I call bullshit. To many of us, the duplicity was obvious. Most famously, weapons inspector Scott Ritter appealed to anyone who would listen that the evidence was shoddy. His reward was to be demonized by all the media, not just Faux News. Months later, the new weapons inspector, Hans Blix, would suffer the same fate.

In this sense, at least, Bush was not alone in his crime. His society’s institutions, particularly the spineless media, were complicit. Those who voiced dissenting opinions were quickly demonized and denied platforms: Bill Maher lost his TV show for suggesting that suicide bombers were not cowardly; the Dixie Chicks lost shows and sponsors for decrying Bush policies. But extreme racist and militaristic voices, like Anne Coulter, who called for the invasion of Muslim countries and their forced conversion to Christianity, retained their pulpits and saw their audiences and contracts grow fatter.

Bush’s policies in support of torture were clearly illegal according to laws under which the USA was a signatory. The internment of prisoners without charge and trial, wiretapping without warrants, the denial of counsel and aid for detainees… all of these are acts worthy of criminal investigation. Consider the following:

“George W. Bush’s speech on September 6 amounted to a public confession to criminal violations of the 1996 War Crimes Act. He implicitly admitted authorizing disappearances, extrajudicial imprisonment, torture, transporting prisoners between countries and denying the International Committee of the Red Cross access to prisoners.

“These are all serious violations of the Geneva Conventions. The War Crimes Act makes grave breaches of the Geneva Conventions and all violations of Common Article 3 punishable by fines, imprisonment or, if death results to the victim, the death penalty.”

I would add that the fomenting of an unnecessary war of aggression, based on deliberately enhanced data, that resulted in tens –if not hundreds– of thousands of deaths of innocents, is a monstrous war crime that I believe stains the hands of George Bush.

Now, my internet friend Rondi linked to this article, which argues that we are all judging Bush too harshly. Well, I must disagree. I think history will judge him with increasing incredulity that our society allowed him to transgress as much as he did. It’s amazing that the US constitution survived the Bush Presidency, and I’m convinced that one more large scale terror incident on US soil would have fully unleashed the beast, and put the final nails in the coffin of the American empire and civil liberty.

A commenter on the Western Standard blog summarized well Bush’s biggest blunders:

Bush should have:

1. Stayed in Afghanistan and caught bin Laden rather than starting a second war.

2. Appointed people based on merit rather than cronyism. This isn’t an ideological complaint. Harriet Miers for SCOTUS? Come on.

3. Come out unequivocally against torture. Sometimes the good guy needs to fight with one hand tied. It’s not fair, but it’s what makes him the good guy.

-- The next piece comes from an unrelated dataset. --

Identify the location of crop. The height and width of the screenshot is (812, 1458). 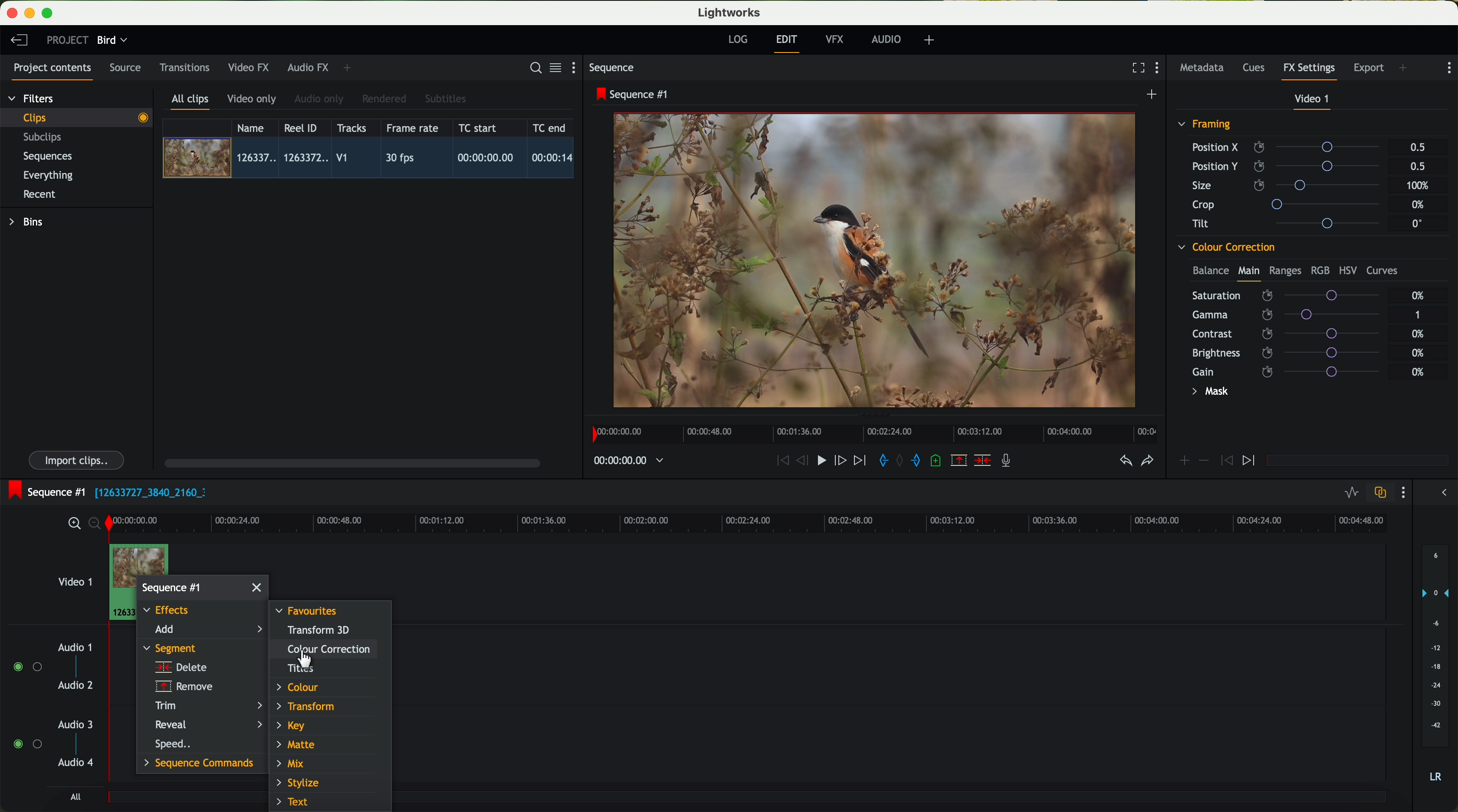
(1290, 204).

4. Got warrants for surveillance. FISA allowed immediate wiretapping with retroactive approval, with no warrant requirement at all when the targets weren’t US persons. Where’s the need for unauthorized wiretapping?

5. Recognized that the separation of powers is as essential today as it was when the Constitution was drafted.

I believe that hisory will record that George Bush, Jr, presided over the decline of the American empire from a global military and economic power to fragile and nearly hollow democracy on the verge of becoming a have-not nation. And, if all our hopes are realized, President Obama may preside over the transition of that former empire into a simple, stable republic that once more values the profound ideals of its genius founders.